By RICH FOLEY
A few months ago, the computer that I used for 12 years to write this column was retired in favor of a newer model. The move into this millennium allows me to bring each new installment in on a flash drive instead of the floppy disks required before.
I had purchased four boxes of the diskettes several years ago at a clearance sale, figuring that it might be my last chance to find any new ones. Now, I had three sealed boxes left over and no idea what to do with them.
A co-worker predicted I’d never find a buyer, but last week, a business owner in Adrian took them off my hands. It was one of those rare occasions when both seller and buyer were happy. I sold them at a small profit, and the buyer said my price was half of what he’d have to pay elsewhere. If only I could do that with the rest of my useless junk—wait, make that rare treasures—I wouldn’t have to worry about ending up on an episode of “Hoarders.”
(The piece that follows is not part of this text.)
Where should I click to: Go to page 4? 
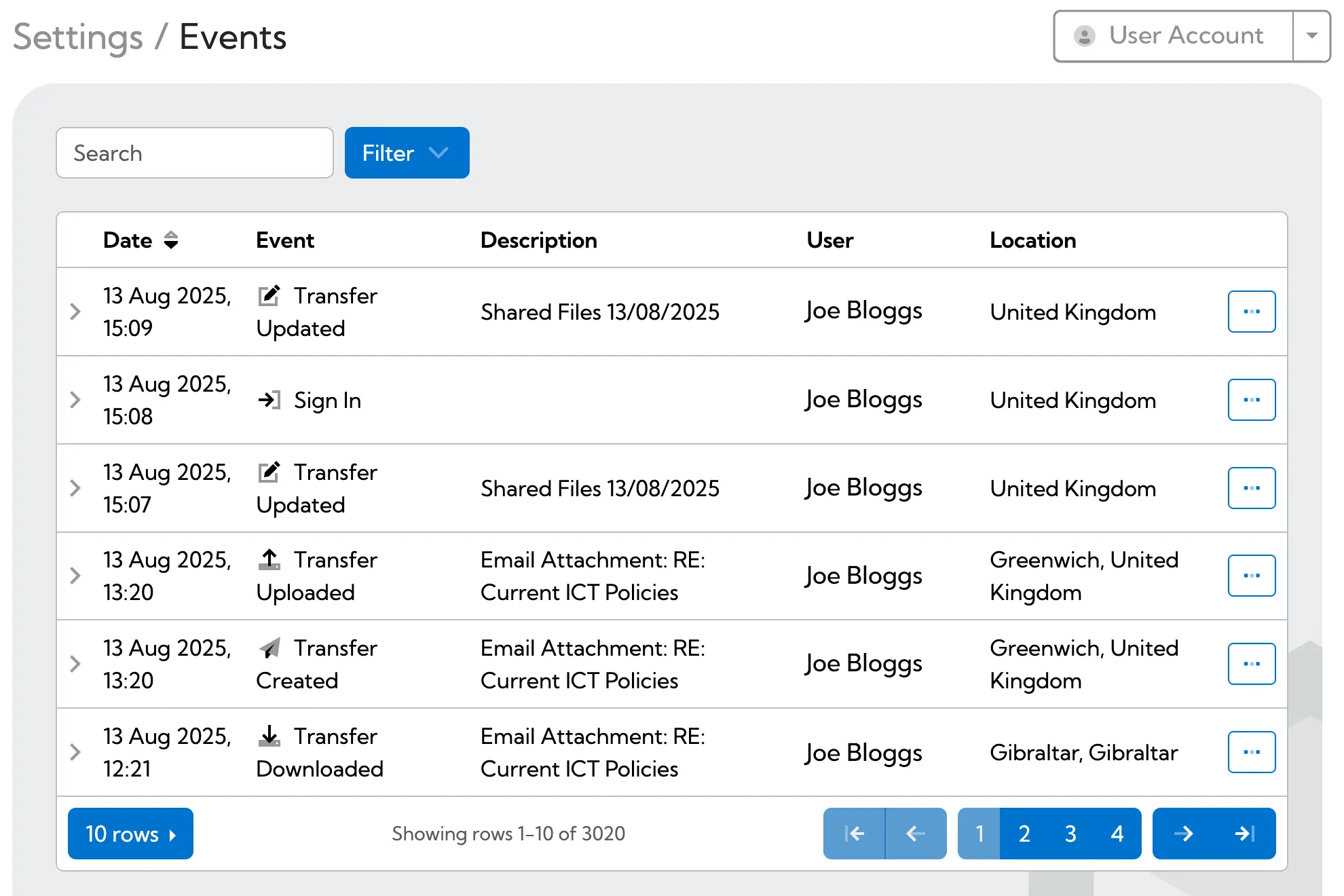(1117, 834)
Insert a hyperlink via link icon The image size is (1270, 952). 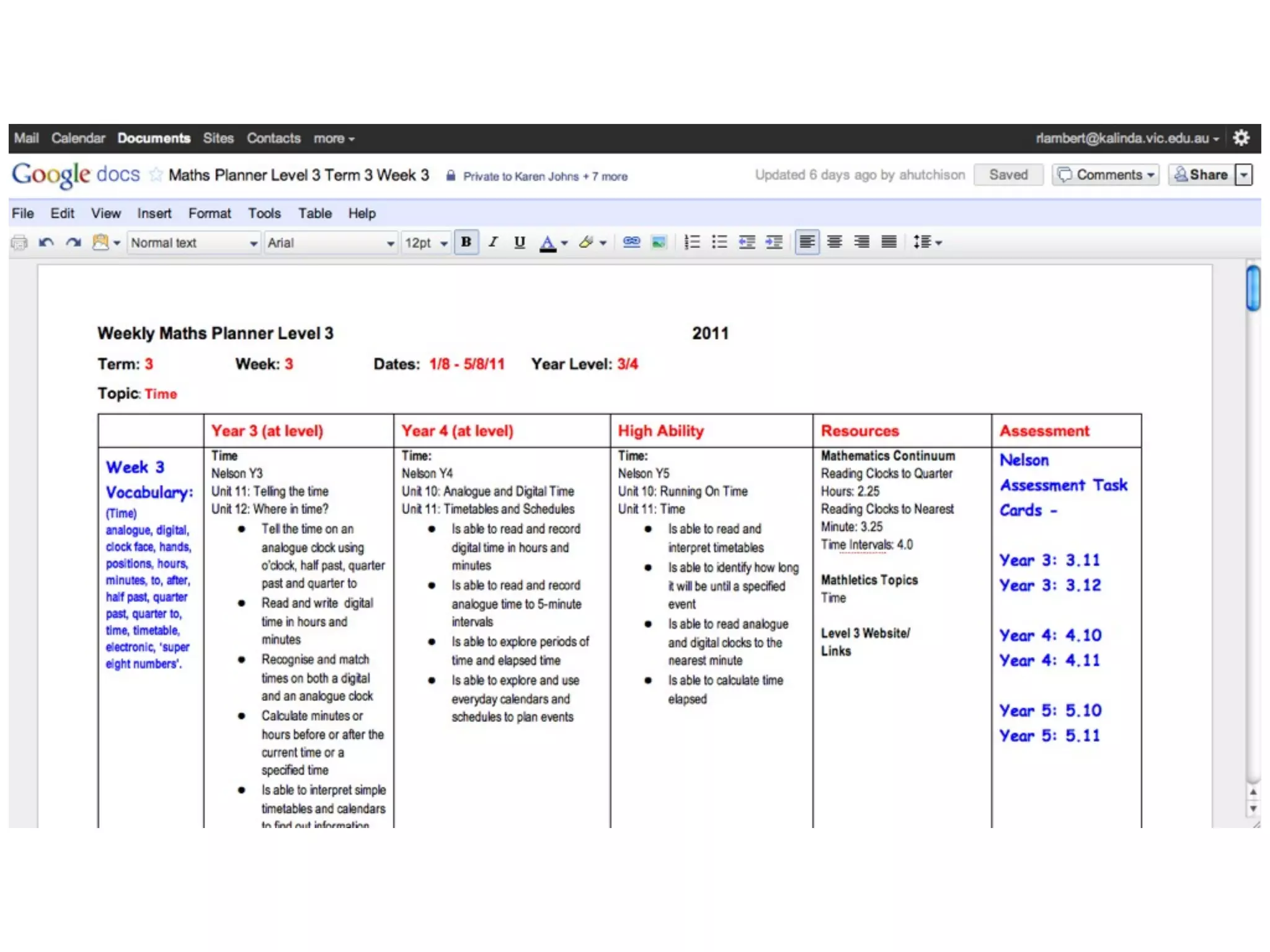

At least computers themselves, no matter how obsolete they are, still have enough value remaining in some of their components to make it worthwhile for some organizations to take them in and dismantle them for the recyclable parts. That option seems to be over for televisions.
Goodwill Industries, the go-to place to disposal of your unwanted computer, no longer accepts donations of televisions, citing the expense of disposing of unsold donations. I’d be willing to guess that the switchover to digital television probably caused a big drop in used television sales, as it’s impossible to tell at a glance whether or not a used set is digital or will require an additional converter box or cable connection to make it useful.
At least you might have some luck giving away that old television to a friend or at a garage sale. Millions of one once-common household item are becoming a burden to their owners as they no longer have any value and the cost to dispose of them runs into the hundreds of dollars. Yes, I’m talking about the piano.
A recent New York Times article told of millions of pianos being sold from 1900 to 1930, the high water mark for American piano manufacturers. The best year was 1910, when 365,000 were purchased. The advent of radio cut into the need to have a piano for entertainment and sales have been dropping ever since.
Most pianos made in those days had a life span of 80 years or so, meaning there are now millions of worn-out pianos badly in need of expensive repair in homes, churches and schools.
Not only are these old pianos expensive to repair, lack of business has resulted in a deep decline in skilled piano technicians. What’s more, electronic digital pianos and portable keyboards can now be purchased for several hundred dollars or good quality imported pianos are available for under $3,000.
“Instead of spending hundreds or thousands to repair an old piano, you can buy a new one made in China that’s just as good, or you can buy a digital one that doesn’t need tuning and has all kinds of bells and whistles,” said Larry Fine of Acoustic & Digital Piano Buyer magazine.
I’m not sure if Mr. Fine is related to the same-named member of The Three Stooges, but the article quoted 2011 sales figures from Music Trades magazine that show the marketplace is moving quickly toward substitutes for the traditional acoustic piano. Last year, sales of electronic keyboards were 1.1 million, followed by 120,000 digital pianos and a mere 41,000 acoustic models.
The upshot of this trend is a huge increase in the business of piano movers. Most charge $150 or more to pickup your no longer wanted piano. Most of the movers hold on to them for a while, as any piano they can find a new home for could result in another moving fee.
Eventually, the movers have to reduce their inventory and haul some of the pianos no one has expressed interest in to a landfill. One landfill charges around $25 for each piano it takes in, then crushes them with a front-end loader. A recycling company picks out the wood and metal debris for future use.
This all sounds pretty sad, but one piano restorer made it sound almost natural. “You’ve buried your grandmother,” said Martha Taylor. “You have to bury her piano.”